### Work to be completed
Restate the listing exactly.

### Provided material
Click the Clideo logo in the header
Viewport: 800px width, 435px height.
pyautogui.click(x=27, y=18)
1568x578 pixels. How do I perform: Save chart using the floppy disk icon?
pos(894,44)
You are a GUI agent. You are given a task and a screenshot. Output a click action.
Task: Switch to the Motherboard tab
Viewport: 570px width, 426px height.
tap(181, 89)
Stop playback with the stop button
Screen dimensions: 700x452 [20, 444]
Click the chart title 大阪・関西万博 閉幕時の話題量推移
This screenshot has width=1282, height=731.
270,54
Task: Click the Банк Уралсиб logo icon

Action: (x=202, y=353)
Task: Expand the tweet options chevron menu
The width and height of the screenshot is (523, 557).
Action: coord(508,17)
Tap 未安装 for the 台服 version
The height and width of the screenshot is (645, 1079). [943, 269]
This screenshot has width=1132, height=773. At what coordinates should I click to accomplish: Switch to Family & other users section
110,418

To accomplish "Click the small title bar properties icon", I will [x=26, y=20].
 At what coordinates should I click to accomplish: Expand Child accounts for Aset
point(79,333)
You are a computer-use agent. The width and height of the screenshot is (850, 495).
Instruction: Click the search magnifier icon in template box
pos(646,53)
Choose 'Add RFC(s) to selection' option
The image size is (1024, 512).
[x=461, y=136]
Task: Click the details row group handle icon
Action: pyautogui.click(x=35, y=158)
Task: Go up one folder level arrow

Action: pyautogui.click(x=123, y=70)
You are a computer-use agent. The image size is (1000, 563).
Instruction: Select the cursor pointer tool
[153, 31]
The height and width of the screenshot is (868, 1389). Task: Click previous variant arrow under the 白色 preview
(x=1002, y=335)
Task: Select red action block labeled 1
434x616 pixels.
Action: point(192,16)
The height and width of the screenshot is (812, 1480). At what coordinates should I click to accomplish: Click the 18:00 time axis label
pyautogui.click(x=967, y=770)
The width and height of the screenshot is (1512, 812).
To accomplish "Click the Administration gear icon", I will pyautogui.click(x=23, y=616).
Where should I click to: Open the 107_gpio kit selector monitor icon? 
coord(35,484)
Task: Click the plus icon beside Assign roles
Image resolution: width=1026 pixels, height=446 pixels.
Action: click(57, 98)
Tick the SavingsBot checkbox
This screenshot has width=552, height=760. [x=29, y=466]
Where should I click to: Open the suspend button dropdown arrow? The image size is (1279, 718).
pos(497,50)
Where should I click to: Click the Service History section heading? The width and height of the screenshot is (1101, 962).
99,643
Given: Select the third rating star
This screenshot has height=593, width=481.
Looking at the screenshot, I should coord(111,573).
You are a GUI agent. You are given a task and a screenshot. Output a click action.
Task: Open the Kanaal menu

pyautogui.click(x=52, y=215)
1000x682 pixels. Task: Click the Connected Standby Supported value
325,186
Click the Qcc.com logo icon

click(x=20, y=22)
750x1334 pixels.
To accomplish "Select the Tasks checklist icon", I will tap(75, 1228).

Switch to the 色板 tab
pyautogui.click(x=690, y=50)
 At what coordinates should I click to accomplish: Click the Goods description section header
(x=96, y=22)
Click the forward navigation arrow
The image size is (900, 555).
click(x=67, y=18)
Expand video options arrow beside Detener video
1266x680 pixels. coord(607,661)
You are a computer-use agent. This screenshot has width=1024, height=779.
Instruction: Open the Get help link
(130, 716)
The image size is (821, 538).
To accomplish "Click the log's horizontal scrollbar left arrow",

### Solution
Click the Clideo logo in the header
Viewport: 800px width, 435px height.
pyautogui.click(x=27, y=18)
1568x578 pixels. How do I perform: Save chart using the floppy disk icon?
pos(894,44)
You are a GUI agent. You are given a task and a screenshot. Output a click action.
Task: Switch to the Motherboard tab
Viewport: 570px width, 426px height.
tap(181, 89)
Stop playback with the stop button
Screen dimensions: 700x452 [20, 444]
Click the chart title 大阪・関西万博 閉幕時の話題量推移
This screenshot has width=1282, height=731.
270,54
Task: Click the Банк Уралсиб logo icon

Action: (x=202, y=353)
Task: Expand the tweet options chevron menu
The width and height of the screenshot is (523, 557).
Action: coord(508,17)
Tap 未安装 for the 台服 version
The height and width of the screenshot is (645, 1079). [943, 269]
This screenshot has width=1132, height=773. At what coordinates should I click to accomplish: Switch to Family & other users section
110,418

To accomplish "Click the small title bar properties icon", I will [x=26, y=20].
 At what coordinates should I click to accomplish: Expand Child accounts for Aset
point(79,333)
You are a computer-use agent. The width and height of the screenshot is (850, 495).
Instruction: Click the search magnifier icon in template box
pos(646,53)
Choose 'Add RFC(s) to selection' option
The image size is (1024, 512).
[x=461, y=136]
Task: Click the details row group handle icon
Action: pyautogui.click(x=35, y=158)
Task: Go up one folder level arrow

Action: pyautogui.click(x=123, y=70)
You are a computer-use agent. The image size is (1000, 563).
Instruction: Select the cursor pointer tool
[153, 31]
The height and width of the screenshot is (868, 1389). Task: Click previous variant arrow under the 白色 preview
(x=1002, y=335)
Task: Select red action block labeled 1
434x616 pixels.
Action: point(192,16)
The height and width of the screenshot is (812, 1480). At what coordinates should I click to accomplish: Click the 18:00 time axis label
pyautogui.click(x=967, y=770)
The width and height of the screenshot is (1512, 812).
To accomplish "Click the Administration gear icon", I will pyautogui.click(x=23, y=616).
Where should I click to: Open the 107_gpio kit selector monitor icon? 
coord(35,484)
Task: Click the plus icon beside Assign roles
Image resolution: width=1026 pixels, height=446 pixels.
Action: click(57, 98)
Tick the SavingsBot checkbox
This screenshot has width=552, height=760. [x=29, y=466]
Where should I click to: Open the suspend button dropdown arrow? The image size is (1279, 718).
pos(497,50)
Where should I click to: Click the Service History section heading? The width and height of the screenshot is (1101, 962).
99,643
Given: Select the third rating star
This screenshot has height=593, width=481.
Looking at the screenshot, I should coord(111,573).
You are a GUI agent. You are given a task and a screenshot. Output a click action.
Task: Open the Kanaal menu

pyautogui.click(x=52, y=215)
1000x682 pixels. Task: Click the Connected Standby Supported value
325,186
Click the Qcc.com logo icon

click(x=20, y=22)
750x1334 pixels.
To accomplish "Select the Tasks checklist icon", I will tap(75, 1228).

Switch to the 色板 tab
pyautogui.click(x=690, y=50)
 At what coordinates should I click to accomplish: Click the Goods description section header
(x=96, y=22)
Click the forward navigation arrow
The image size is (900, 555).
click(x=67, y=18)
Expand video options arrow beside Detener video
1266x680 pixels. coord(607,661)
You are a computer-use agent. This screenshot has width=1024, height=779.
Instruction: Open the Get help link
(130, 716)
The image size is (821, 538).
To accomplish "Click the log's horizontal scrollbar left arrow",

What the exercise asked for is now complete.